→ **ACTIVITY**
Repeat the entries below exactly, pictures excluded.
═══ ENTRIES SUPPLIED ═══
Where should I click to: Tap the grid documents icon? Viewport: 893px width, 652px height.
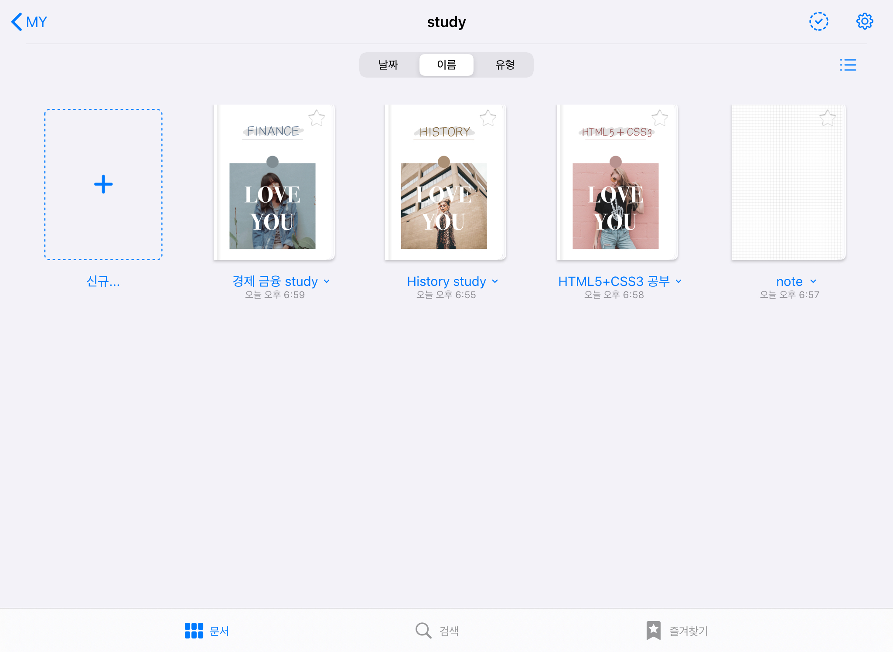[194, 630]
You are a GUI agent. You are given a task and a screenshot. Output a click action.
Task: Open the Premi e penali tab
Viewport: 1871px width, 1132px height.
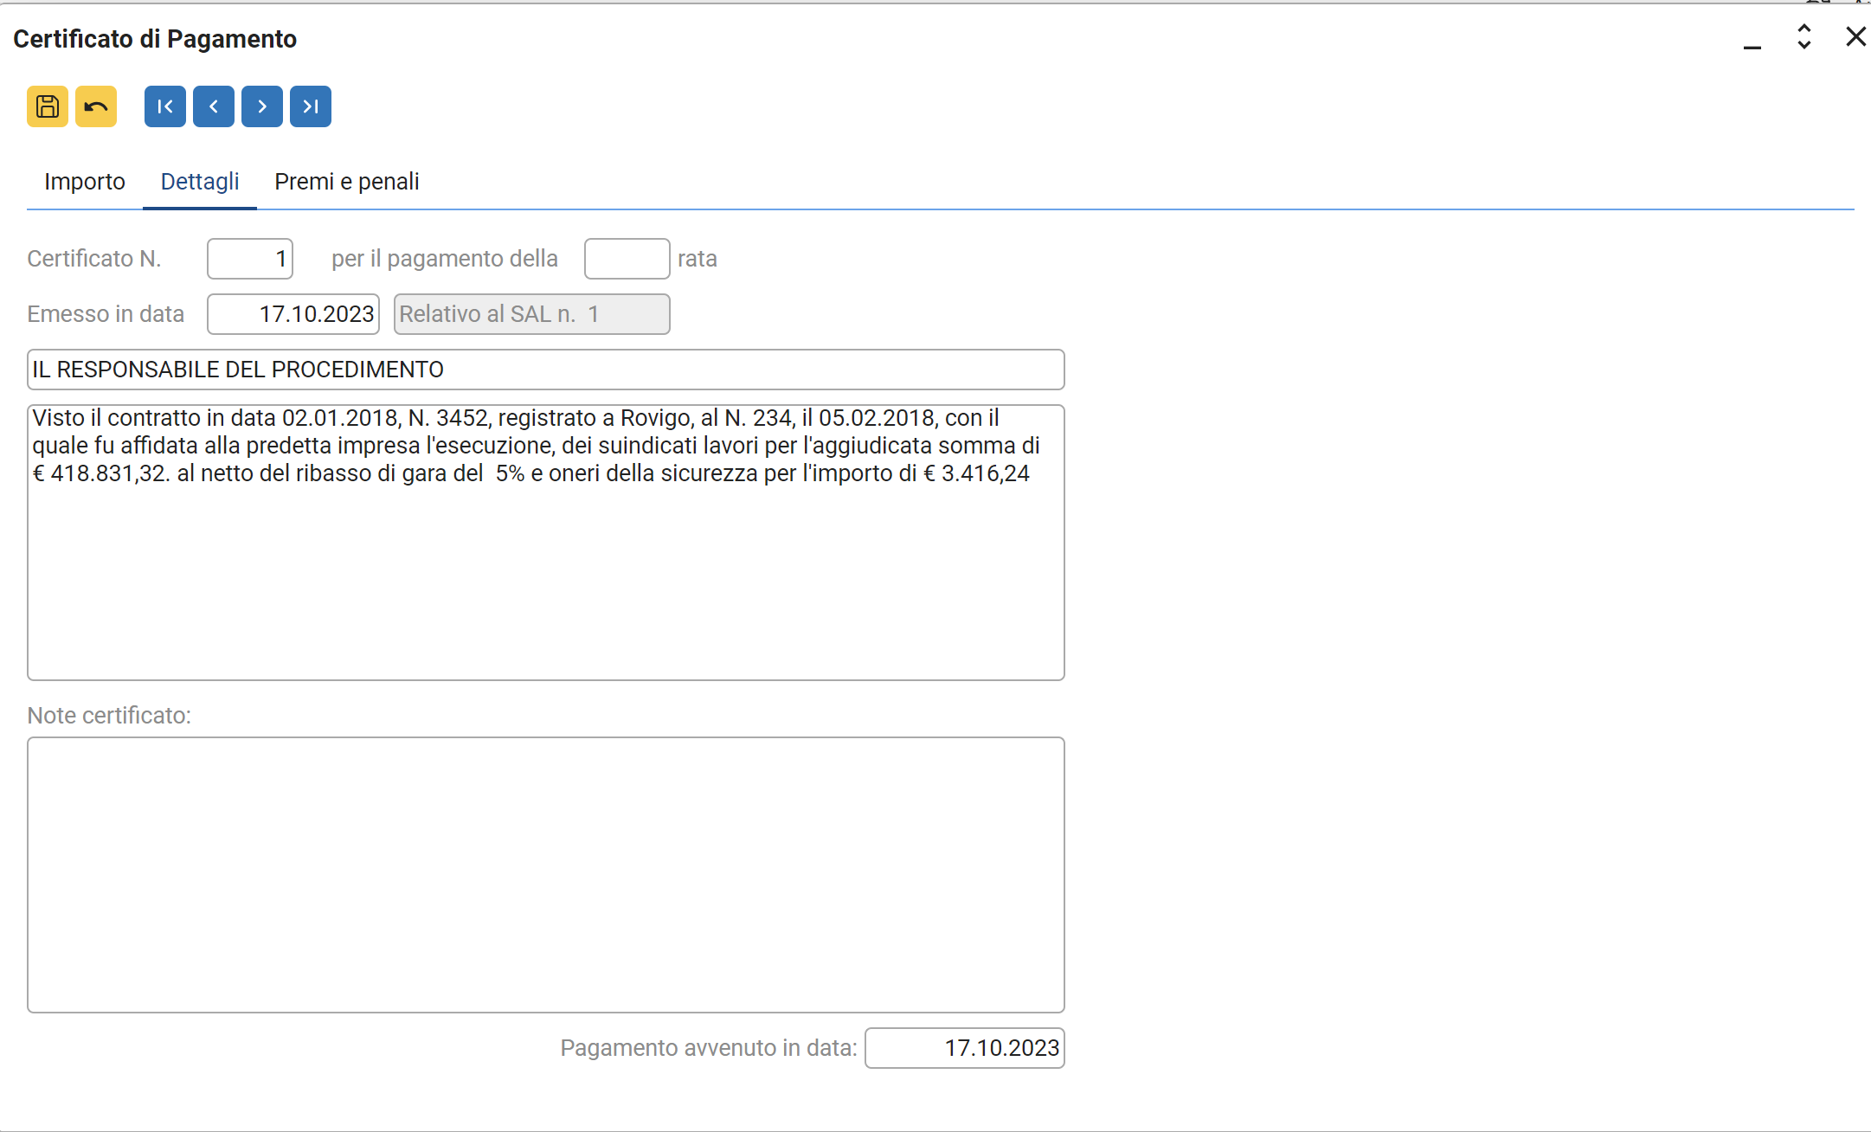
═══
→ **RESULT**
Where should I click to: Tap the grid documents icon? Viewport: 893px width, 652px height.
[194, 630]
You are a GUI agent. You are given a task and a screenshot. Output a click action.
Task: Open the Premi e penali tab
Viewport: 1871px width, 1132px height.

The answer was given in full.